Collected data
┏━━

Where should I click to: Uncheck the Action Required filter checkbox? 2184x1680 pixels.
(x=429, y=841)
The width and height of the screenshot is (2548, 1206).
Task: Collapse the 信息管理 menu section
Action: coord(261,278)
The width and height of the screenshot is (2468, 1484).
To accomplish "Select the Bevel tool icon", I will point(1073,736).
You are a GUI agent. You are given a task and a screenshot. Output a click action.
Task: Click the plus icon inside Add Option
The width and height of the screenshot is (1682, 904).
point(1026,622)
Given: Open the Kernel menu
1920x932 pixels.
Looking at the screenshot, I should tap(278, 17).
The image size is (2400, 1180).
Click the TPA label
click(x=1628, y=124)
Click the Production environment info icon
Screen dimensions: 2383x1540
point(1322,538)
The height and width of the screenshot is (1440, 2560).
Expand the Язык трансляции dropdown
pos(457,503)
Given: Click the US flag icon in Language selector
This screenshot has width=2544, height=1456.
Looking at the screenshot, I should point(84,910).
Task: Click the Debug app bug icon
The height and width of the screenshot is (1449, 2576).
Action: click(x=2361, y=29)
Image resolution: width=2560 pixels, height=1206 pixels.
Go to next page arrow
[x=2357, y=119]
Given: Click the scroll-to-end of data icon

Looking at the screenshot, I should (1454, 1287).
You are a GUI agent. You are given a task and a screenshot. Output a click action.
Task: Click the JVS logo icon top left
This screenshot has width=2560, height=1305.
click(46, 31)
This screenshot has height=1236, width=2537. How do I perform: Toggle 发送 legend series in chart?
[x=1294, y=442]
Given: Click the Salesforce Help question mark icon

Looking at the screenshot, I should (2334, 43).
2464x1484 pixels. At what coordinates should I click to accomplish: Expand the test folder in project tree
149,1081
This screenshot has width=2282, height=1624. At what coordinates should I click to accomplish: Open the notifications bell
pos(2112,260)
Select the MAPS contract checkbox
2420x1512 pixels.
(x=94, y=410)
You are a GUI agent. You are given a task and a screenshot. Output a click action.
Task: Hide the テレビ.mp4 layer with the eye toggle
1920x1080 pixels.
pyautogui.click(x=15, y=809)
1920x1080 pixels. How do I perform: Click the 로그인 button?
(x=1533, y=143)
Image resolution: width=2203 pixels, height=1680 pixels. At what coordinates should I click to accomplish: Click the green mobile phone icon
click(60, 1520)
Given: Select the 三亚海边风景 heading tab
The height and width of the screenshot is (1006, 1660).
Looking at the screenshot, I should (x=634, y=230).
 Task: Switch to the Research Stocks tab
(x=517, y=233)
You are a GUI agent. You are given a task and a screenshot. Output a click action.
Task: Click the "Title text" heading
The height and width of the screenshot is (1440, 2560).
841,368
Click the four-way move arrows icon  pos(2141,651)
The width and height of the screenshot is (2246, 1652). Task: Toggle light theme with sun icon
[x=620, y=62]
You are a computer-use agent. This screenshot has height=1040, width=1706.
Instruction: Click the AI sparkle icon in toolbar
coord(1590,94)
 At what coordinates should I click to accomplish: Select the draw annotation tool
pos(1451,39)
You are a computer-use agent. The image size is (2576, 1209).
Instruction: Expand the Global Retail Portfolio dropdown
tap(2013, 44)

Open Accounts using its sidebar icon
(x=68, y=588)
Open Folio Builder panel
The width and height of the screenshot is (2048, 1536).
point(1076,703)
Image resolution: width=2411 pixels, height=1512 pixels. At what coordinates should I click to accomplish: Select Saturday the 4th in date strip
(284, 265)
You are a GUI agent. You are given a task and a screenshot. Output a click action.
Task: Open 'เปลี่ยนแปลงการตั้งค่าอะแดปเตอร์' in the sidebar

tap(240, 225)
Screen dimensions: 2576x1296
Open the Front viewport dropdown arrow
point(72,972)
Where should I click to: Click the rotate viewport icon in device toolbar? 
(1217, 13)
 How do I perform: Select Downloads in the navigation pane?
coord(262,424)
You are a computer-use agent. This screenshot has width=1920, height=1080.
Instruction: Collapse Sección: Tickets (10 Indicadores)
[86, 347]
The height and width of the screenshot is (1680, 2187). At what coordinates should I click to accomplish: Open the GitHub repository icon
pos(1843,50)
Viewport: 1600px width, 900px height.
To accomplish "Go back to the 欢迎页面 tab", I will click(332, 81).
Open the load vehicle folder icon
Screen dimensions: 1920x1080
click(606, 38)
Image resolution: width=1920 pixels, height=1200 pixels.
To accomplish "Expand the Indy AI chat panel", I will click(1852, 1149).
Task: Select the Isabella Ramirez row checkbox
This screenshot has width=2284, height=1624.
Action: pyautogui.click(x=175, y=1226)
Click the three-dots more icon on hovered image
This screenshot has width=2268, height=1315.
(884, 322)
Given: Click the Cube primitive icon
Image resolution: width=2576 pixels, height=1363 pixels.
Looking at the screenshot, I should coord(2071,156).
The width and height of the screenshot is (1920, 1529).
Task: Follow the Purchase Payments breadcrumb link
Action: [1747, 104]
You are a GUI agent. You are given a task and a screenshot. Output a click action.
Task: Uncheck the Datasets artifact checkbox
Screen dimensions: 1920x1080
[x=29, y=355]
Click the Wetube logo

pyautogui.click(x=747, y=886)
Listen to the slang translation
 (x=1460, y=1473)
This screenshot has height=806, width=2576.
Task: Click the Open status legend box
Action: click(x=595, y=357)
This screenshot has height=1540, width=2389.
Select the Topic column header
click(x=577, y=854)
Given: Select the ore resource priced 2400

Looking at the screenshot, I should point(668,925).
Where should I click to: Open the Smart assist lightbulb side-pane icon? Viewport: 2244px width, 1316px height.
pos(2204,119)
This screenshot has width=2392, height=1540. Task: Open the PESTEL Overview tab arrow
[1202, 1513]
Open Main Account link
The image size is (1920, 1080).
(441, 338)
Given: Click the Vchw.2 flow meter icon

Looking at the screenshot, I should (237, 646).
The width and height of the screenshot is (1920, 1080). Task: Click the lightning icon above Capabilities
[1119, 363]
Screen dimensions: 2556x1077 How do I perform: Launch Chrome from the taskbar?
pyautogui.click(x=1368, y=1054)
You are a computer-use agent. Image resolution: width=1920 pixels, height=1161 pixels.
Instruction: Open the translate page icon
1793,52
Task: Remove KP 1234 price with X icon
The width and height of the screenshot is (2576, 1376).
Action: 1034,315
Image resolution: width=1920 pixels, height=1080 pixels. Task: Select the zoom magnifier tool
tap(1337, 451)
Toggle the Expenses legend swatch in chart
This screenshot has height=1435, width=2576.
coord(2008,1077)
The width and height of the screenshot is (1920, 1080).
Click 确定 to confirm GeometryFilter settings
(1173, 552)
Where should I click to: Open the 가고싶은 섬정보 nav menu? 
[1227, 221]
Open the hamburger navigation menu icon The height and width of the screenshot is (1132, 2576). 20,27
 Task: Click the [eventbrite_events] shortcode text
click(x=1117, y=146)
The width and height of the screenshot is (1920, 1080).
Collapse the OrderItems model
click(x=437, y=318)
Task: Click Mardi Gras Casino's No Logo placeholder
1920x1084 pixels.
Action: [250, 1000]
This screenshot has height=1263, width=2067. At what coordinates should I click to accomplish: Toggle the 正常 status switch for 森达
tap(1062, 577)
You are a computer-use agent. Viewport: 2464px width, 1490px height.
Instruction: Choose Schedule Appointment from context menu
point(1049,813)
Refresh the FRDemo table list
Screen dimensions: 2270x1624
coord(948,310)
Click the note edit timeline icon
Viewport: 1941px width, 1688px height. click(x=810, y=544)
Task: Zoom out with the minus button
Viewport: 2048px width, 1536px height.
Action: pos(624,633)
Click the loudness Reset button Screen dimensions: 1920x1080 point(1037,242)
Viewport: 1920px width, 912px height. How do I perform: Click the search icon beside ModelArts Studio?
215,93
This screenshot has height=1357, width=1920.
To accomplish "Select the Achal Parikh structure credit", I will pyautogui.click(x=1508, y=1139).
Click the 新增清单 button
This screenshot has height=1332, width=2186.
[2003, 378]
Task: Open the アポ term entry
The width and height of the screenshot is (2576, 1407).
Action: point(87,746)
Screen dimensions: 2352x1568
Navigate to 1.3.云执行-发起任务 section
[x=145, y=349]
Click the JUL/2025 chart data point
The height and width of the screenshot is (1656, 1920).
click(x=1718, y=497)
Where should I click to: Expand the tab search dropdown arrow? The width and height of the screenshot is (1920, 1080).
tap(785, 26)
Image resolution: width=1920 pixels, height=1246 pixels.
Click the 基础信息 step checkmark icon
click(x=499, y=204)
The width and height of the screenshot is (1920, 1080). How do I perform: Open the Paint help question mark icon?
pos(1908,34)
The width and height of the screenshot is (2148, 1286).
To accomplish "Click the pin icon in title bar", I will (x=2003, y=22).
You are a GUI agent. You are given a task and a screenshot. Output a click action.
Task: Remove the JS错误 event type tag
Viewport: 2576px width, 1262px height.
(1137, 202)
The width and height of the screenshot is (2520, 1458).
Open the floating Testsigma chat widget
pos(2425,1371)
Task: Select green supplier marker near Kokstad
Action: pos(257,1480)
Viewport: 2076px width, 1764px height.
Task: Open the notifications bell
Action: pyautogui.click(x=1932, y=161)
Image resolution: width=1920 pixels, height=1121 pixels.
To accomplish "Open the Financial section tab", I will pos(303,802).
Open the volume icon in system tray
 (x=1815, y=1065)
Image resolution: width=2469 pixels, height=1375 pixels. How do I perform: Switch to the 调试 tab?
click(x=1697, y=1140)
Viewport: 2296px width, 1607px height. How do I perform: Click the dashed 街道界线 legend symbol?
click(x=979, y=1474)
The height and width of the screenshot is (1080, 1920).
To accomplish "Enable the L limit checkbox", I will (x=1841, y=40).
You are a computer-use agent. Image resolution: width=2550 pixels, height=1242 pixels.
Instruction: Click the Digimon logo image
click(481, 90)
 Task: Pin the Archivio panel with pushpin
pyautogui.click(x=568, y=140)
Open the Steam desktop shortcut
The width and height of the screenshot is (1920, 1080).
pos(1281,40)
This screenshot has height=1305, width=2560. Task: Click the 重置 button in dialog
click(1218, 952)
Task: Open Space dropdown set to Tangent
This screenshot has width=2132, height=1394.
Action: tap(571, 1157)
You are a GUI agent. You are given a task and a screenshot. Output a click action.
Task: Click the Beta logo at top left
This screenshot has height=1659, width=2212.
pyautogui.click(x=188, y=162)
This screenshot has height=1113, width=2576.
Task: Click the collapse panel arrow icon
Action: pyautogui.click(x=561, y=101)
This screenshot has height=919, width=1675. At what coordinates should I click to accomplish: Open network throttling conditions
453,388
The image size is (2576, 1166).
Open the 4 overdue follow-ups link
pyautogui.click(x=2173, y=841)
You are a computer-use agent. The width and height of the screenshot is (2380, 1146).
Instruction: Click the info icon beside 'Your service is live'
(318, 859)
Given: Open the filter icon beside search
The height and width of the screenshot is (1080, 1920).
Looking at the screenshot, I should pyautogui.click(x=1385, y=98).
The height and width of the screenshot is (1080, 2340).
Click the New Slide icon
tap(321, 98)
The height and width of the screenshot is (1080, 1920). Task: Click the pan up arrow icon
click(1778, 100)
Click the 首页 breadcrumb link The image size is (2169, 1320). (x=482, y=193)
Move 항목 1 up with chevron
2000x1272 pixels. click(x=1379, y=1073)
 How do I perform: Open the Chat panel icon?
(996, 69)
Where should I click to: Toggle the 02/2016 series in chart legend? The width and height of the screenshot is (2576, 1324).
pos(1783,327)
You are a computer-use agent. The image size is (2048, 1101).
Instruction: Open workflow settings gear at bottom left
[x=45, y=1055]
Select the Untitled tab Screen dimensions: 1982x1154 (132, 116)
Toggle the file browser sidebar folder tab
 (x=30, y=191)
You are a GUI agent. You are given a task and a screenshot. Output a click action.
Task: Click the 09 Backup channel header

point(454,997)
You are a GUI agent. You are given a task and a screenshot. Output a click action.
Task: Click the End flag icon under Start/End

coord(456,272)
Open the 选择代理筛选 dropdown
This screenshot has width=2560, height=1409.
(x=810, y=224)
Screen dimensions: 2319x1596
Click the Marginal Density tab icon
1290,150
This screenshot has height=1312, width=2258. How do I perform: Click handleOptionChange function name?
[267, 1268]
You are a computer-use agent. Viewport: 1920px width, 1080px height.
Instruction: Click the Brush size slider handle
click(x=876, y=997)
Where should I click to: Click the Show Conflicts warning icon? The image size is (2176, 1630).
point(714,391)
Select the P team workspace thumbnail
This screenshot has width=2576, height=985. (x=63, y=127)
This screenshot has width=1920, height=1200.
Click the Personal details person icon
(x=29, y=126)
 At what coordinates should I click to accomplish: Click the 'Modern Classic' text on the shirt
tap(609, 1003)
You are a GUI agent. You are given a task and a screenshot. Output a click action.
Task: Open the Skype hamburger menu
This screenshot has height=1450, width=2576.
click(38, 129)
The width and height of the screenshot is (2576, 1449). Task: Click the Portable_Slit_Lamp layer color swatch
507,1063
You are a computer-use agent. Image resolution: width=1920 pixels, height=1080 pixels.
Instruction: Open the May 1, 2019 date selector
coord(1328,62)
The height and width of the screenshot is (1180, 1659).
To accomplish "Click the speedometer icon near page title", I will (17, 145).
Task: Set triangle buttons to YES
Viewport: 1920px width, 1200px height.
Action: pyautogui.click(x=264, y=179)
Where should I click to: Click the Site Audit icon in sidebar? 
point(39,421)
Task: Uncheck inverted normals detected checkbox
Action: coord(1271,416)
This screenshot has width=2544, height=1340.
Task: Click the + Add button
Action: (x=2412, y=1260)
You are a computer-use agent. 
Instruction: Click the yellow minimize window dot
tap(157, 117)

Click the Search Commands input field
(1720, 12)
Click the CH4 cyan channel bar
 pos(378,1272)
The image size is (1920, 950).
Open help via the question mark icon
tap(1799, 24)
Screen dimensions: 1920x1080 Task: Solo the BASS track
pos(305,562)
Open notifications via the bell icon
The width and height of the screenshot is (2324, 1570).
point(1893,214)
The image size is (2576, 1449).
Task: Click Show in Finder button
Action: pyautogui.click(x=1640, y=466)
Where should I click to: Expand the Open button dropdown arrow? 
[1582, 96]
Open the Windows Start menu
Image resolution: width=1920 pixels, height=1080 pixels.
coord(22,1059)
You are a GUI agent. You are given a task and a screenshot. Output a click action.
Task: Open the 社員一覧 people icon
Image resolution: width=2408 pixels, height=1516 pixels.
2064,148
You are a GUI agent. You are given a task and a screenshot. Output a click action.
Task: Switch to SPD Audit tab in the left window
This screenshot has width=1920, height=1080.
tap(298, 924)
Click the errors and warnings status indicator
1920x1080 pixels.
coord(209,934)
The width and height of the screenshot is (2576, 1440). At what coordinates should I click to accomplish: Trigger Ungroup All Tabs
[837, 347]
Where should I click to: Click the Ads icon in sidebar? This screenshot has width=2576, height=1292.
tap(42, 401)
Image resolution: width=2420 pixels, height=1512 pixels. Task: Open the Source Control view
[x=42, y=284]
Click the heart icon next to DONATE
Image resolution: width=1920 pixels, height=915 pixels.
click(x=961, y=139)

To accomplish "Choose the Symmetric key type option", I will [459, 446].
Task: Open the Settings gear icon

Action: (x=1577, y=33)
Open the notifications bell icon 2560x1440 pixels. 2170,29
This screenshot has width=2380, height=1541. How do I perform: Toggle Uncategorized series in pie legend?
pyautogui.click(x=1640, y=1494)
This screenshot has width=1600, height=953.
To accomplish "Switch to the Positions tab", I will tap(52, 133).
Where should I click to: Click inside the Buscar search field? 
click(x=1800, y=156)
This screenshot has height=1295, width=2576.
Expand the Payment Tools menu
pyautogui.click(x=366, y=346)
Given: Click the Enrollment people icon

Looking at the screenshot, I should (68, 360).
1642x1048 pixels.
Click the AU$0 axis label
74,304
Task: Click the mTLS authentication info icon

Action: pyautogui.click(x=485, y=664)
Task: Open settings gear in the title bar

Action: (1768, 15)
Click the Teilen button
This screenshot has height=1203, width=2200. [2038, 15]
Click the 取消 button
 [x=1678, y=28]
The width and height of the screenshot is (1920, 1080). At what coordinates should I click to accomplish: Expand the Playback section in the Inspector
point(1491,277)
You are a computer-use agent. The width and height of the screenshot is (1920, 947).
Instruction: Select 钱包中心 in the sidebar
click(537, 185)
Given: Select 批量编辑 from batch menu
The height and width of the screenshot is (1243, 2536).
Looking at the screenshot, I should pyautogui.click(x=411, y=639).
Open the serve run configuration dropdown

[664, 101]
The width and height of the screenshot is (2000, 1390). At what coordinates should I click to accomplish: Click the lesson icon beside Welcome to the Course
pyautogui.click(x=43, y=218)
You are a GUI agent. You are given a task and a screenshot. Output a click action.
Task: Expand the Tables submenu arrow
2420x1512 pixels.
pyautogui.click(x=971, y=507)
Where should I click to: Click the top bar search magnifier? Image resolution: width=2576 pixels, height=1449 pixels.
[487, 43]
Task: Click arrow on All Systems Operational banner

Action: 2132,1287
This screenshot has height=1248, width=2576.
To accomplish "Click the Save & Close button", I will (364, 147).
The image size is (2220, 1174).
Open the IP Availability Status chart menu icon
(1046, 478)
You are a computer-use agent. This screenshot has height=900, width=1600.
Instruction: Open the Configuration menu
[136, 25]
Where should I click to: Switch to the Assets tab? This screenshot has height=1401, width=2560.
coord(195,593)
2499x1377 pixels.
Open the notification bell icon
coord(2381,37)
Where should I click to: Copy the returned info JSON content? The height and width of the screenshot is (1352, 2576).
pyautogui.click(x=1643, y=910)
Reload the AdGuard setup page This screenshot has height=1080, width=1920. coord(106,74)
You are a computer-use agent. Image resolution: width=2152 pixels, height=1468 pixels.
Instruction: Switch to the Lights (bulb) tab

┗━━

■ PROBLEM
Quote exactly and only the lines from the one holding "Reload the AdGuard" through the end of the data.

■ RESULT
Reload the AdGuard setup page This screenshot has height=1080, width=1920. coord(106,74)
You are a computer-use agent. Image resolution: width=2152 pixels, height=1468 pixels.
Instruction: Switch to the Lights (bulb) tab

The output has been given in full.